MOJOK.CO – Perppu Nomor 2 Tahun 2022 tentang Cipta Kerja yang baru saja disahkan pemerintah akhir tahun 2022 lalu, diklaim mereduksi sejumlah hak buruh perempuan. Di dalamnya terdapat beberapa regulasi, yang dikhawatirkan malah bikin kesejahteraan perempuan mengalami kemunduran.

Deputi Bidang Perempuan Partai Buruh, Jumisih, menyebut bahwa Perppu Ciptaker—yang meregulasi cipta lapangan kerja—justru membuat ketidakpastian kerja bagi para buruh, khusunya perempuan. Dalam bahasanya, ia menyebut situasi ini sebagai “informalisasi pekerja”.

“Ketidakpastian kerja ini dilegalisasi lewat Perppu, bikin buruh jadi mobat-mabit [porak-poranda]” ujarnya, saat memaparkan pandangannya dalam diskusi “Jalan Menuju Pemilu 5: Polemik Perppu Cipta Kerja dan Respons Kelas Pekerja” yang ditayangkan kanal Youtube Indoprogress TV, Jumat (6/1/2023).

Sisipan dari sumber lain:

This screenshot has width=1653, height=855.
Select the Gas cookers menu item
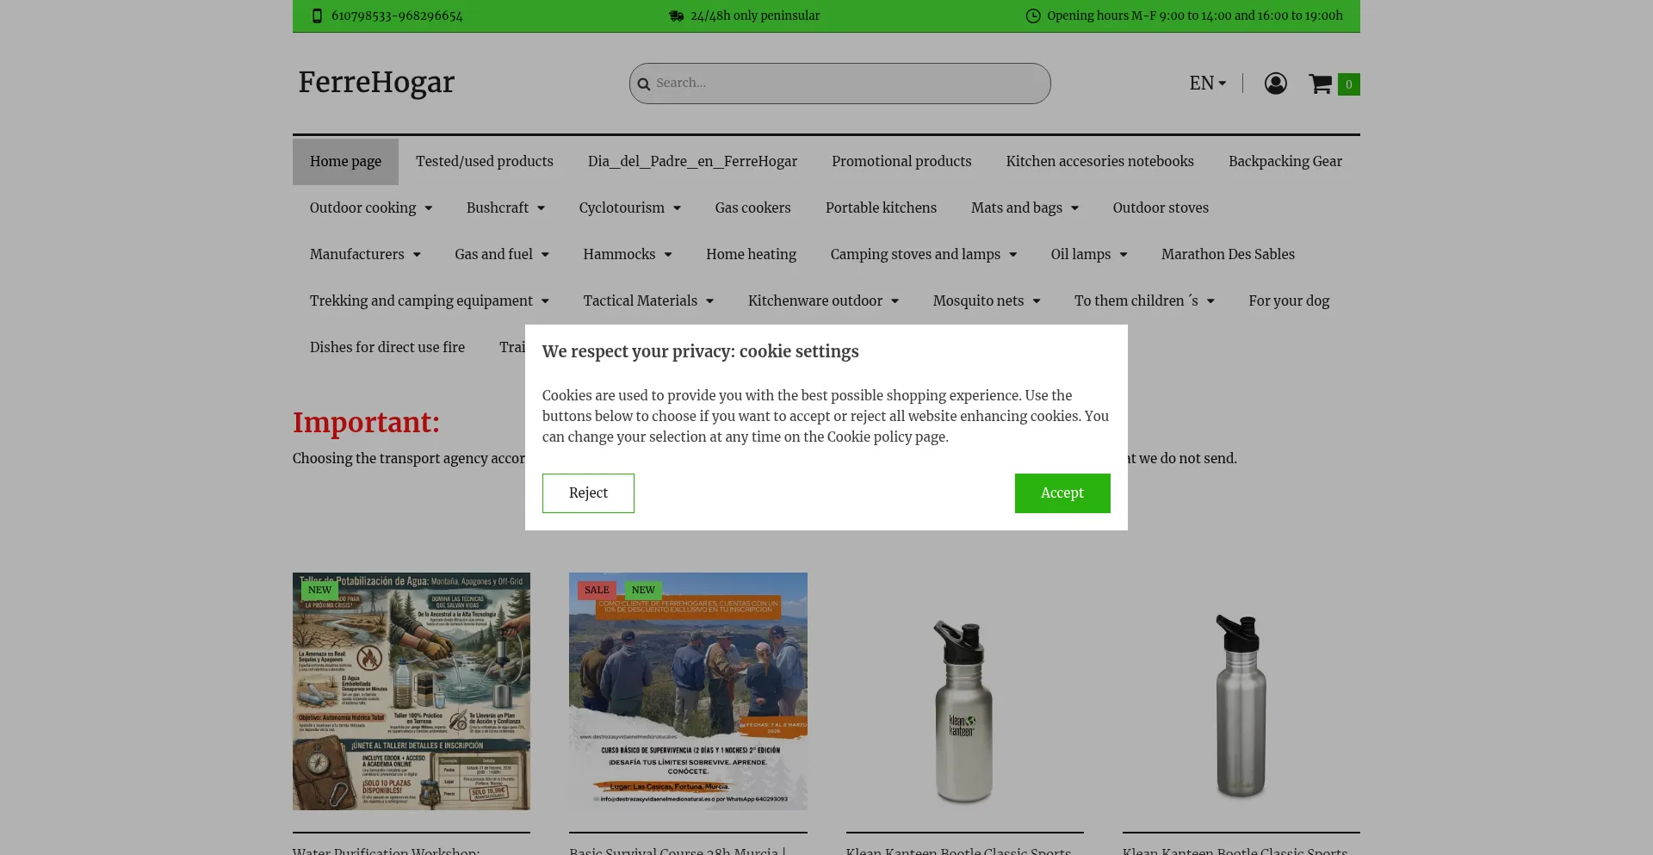(752, 208)
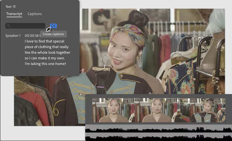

Akibat legalisasi ketidakpastian kerja ini, lanjut Jumisih, imbasnya bakal merembet ke aspek-aspek lain. Bagi perempuan, misalnya, dampak ini bakal terasa ke hak-hak mereka dalam hal jaminan sosial, upah, serta cuti hamil dan melahirkan.

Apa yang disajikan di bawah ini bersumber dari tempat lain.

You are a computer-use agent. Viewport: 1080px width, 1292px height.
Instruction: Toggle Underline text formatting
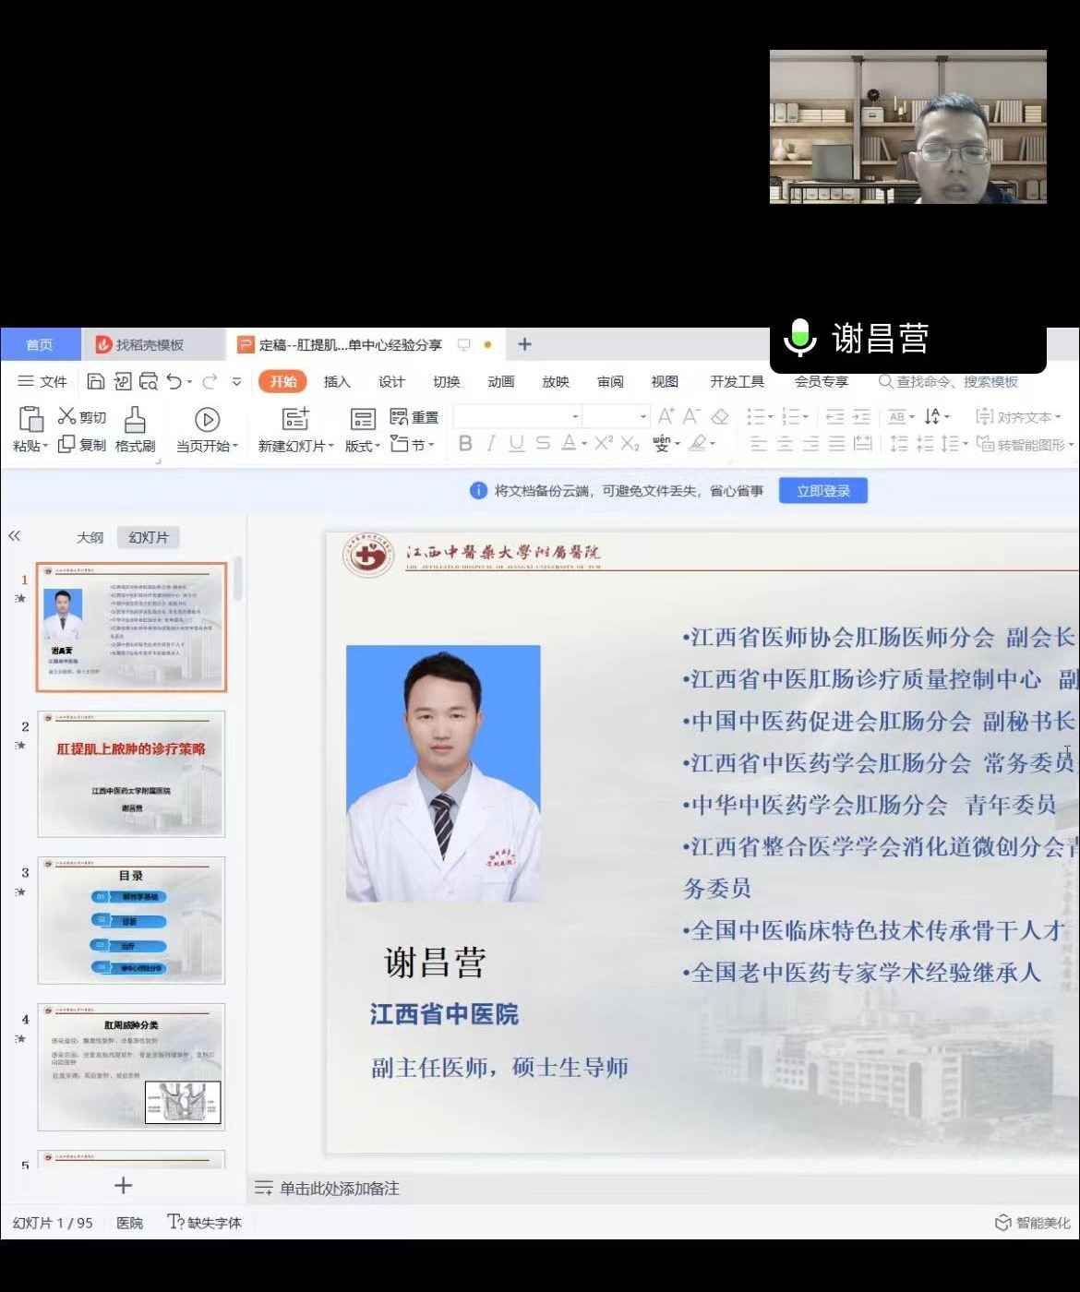click(x=517, y=444)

Sebagaimana diketahui, sebelumnya hak cuti dan melahirkan bagi buruh perempuan sudah diatur dalam UU Nomor 13 Tahun 2003 tentang Ketenagakerjaan. Dalam undang-undang ini, perempuan diperbolehkan tidak masuk di hari pertama dan kedua haid; serta memperoleh istirahat 1,5 bulan sesudah melahirkan.

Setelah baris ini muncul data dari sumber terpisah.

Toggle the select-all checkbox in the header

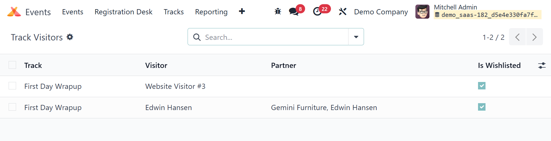[x=12, y=65]
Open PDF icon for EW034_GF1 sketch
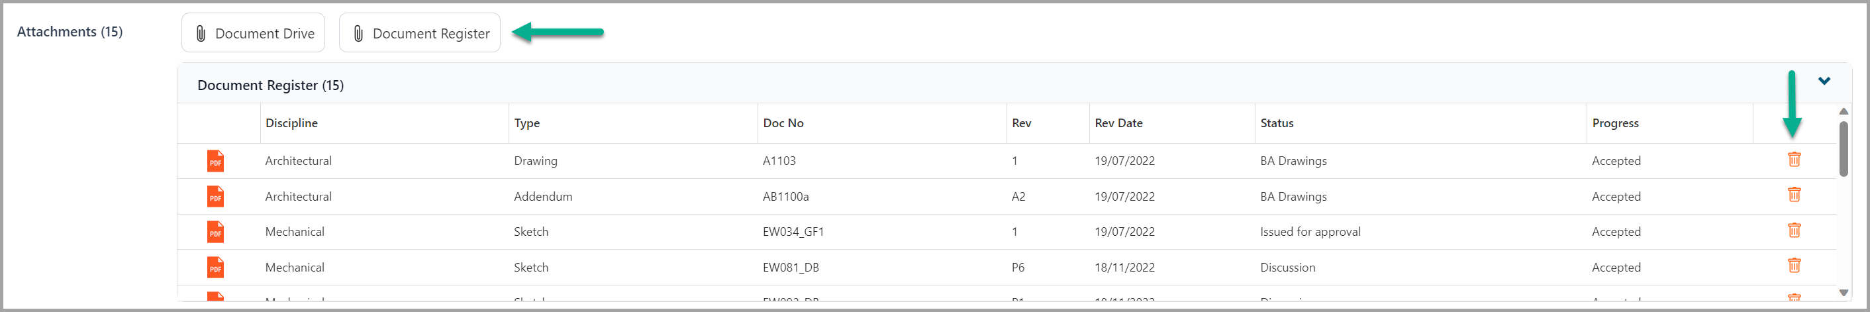The height and width of the screenshot is (312, 1870). (x=216, y=232)
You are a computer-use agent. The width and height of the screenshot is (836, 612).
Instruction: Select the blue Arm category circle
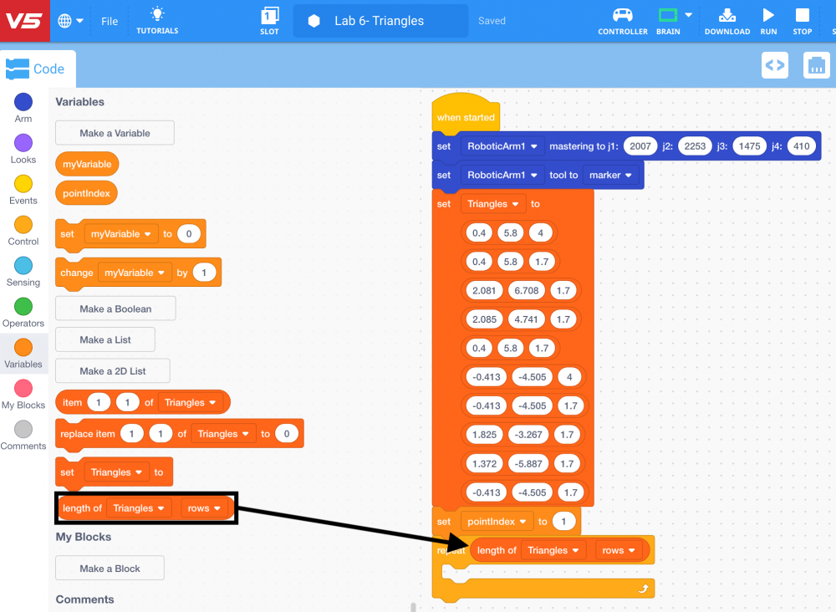click(23, 102)
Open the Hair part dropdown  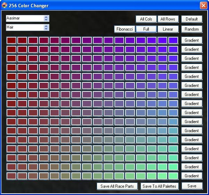(x=46, y=27)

Meski pengusaha tetap harus memberikan hak upah mereka, fakta di lapangan menunjukkan bahwa aturan ini sering dilanggar. Sementara dalam Perppu Ciptaker, pelanggaran itu malah bakal mendapatkan legalitas hukum.

“Secara otomatis memang Perppu Cipta Kerja tidak menghapus cuti haid dan melahirkan,” kata Jumisih.

“Tapi formulasi gaji yang berubah, bikin perempuan haid dan melahirkan yang melaksanakan cuti tidak mendapat upah yang semestinya mereka peroleh. Tentunya ini mereduksi hak-hak mereka,” sambungnya.

Menurut Jumisih, kondisi yang demikian hanya berdampak pada ketidakpastian kerja pada kaum perempuan. Alhasil, kesejahteraan seperti yang selama ini digembar-gemborkan pemerintah cuma bakal menjadi angan.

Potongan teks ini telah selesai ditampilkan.